Collected data
======

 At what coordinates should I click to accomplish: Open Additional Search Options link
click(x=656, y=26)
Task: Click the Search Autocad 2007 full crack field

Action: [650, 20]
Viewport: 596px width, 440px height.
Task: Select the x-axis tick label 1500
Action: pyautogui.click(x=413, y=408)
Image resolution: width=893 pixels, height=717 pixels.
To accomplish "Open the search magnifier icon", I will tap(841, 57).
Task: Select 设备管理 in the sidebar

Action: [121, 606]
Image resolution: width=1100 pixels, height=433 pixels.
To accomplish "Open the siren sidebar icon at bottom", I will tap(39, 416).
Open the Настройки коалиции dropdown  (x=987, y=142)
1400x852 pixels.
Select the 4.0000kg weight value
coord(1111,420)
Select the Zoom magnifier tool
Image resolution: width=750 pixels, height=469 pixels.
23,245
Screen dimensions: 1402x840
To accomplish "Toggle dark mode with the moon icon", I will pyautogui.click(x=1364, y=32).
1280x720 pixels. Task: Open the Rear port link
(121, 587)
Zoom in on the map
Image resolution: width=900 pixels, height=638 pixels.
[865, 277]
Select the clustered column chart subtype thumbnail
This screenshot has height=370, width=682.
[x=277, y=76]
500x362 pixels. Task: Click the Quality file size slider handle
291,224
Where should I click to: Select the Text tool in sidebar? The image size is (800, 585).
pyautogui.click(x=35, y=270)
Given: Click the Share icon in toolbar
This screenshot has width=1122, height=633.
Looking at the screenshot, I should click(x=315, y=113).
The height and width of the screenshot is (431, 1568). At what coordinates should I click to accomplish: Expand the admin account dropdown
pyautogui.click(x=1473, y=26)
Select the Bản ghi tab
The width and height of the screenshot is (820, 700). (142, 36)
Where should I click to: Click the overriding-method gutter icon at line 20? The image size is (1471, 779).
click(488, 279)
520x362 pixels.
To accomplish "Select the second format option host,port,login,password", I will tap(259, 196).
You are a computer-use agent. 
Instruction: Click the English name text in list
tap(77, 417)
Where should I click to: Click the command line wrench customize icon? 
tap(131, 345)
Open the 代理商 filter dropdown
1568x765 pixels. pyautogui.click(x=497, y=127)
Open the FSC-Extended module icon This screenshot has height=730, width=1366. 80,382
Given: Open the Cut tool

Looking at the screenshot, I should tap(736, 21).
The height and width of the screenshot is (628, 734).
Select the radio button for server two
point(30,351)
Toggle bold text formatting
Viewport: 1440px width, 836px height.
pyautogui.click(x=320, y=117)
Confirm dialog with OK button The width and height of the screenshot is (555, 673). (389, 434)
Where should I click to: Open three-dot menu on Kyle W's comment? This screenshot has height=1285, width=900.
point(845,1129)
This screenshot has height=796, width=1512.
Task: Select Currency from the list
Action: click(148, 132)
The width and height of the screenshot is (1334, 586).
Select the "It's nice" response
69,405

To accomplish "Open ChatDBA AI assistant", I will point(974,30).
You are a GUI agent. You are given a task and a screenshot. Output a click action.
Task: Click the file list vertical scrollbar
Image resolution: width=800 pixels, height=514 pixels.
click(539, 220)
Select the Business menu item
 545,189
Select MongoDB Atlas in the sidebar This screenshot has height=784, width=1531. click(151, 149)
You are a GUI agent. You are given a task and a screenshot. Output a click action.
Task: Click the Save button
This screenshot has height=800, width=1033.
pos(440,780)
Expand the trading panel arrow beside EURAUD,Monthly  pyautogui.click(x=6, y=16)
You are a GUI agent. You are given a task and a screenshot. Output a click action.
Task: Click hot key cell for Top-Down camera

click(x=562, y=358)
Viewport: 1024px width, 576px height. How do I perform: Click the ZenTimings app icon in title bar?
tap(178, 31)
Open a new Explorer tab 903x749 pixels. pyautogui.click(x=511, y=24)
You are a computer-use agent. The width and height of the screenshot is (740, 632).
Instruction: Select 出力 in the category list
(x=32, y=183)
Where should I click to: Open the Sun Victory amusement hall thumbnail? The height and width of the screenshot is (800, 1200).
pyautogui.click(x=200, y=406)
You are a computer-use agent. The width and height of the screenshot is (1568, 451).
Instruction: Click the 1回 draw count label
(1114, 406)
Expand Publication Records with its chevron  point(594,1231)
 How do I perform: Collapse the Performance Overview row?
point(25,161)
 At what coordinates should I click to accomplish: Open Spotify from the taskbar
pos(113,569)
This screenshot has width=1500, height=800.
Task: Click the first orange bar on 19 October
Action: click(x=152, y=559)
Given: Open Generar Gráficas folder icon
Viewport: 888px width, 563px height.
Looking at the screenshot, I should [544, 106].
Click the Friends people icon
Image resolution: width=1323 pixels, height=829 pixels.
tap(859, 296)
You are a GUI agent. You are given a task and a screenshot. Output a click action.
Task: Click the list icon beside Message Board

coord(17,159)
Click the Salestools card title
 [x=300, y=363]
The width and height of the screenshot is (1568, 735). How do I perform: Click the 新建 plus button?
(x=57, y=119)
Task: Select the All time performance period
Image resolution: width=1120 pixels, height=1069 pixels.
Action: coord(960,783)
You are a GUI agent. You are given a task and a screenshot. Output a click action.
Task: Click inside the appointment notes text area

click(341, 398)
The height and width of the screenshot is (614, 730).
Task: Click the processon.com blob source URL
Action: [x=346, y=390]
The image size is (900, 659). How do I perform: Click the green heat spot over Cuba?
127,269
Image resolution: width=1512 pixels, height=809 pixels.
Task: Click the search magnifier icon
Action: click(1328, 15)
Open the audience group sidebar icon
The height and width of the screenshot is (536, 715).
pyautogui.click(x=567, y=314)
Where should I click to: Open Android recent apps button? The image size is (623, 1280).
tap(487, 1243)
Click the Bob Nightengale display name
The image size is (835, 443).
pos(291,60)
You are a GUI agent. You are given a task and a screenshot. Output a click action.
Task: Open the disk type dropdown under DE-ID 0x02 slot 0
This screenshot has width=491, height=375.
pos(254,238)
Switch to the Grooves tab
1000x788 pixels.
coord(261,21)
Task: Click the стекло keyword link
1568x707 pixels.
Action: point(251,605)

======

Exercise prompt ::
Filter the records above down to the lines that hold the string "with".

Response to the task ::
To accomplish "Toggle dark mode with the moon icon", I will pyautogui.click(x=1364, y=32).
Confirm dialog with OK button The width and height of the screenshot is (555, 673). (389, 434)
Expand Publication Records with its chevron  point(594,1231)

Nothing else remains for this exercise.